Overview
- Locale: Kovai metropolitan area
- Transit type: Rapid transit
- Number of lines: 1

Operation
- Operator(s): Coimbatore City Municipal Corporation

Technical
- System length: 27.6 kilometres (17.1 mi)

= Coimbatore Bus Rapid Transit System =

The Coimbatore BRTS was a proposed bus rapid transit system for the Kovai metropolitan area under the JNNURM scheme. Project stretch of about 18.6 km starting at Avinashi Road and ending at Mettupalayam Road running through Dr.Rajendra Prasath Road. After Avinashi road, the project road turns left from Stanes School and passes along Dr.Nanjappa road and joins at Dr. Rajendra Prasad Road (100 Ft. Road). Avinashi road, Dr. Rajendra Prasad Road and Mettupalyam Road are provided with the exclusive lane for buses termed BRTS lane and the connecting links are allowed to flow with the mixed traffic.

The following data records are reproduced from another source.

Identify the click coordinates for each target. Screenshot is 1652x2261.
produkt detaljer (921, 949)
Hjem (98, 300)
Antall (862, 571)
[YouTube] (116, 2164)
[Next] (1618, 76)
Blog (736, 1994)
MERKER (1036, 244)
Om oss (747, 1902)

A dedicated two lane carriageway of width 7.0m is provided for BRTS corridor. A dual lane for mixed traffic of width 7.0m is provided on either side of the BRTS corridor. The mixed traffic lane is separated from the BRTS lane by providing 250mm wide CC block on both sides. 2.0m wide cycle track over and 2.0m wide footpath over built-up drain is proposed on either side of mixed traffic lane. The cycle track is separated from mixed traffic lane by providing 250mm CC buttons. Out of total 17.6 km BRTS is passing at grade for a length of 6.64 km (dedicated) and 6.87 km is passing through elevated section. It is proposed to have 14 at grade bus stops and three elevated bus stops.

Coimbatore BRTS

== Corridors ==
- Avinashi Road — Dr. Rajendra Prasad Road — Mettupalayam Road

== Design speed ==
The speed design for the BRTS corridor is proposed to be 50 km/h - 60 km/h.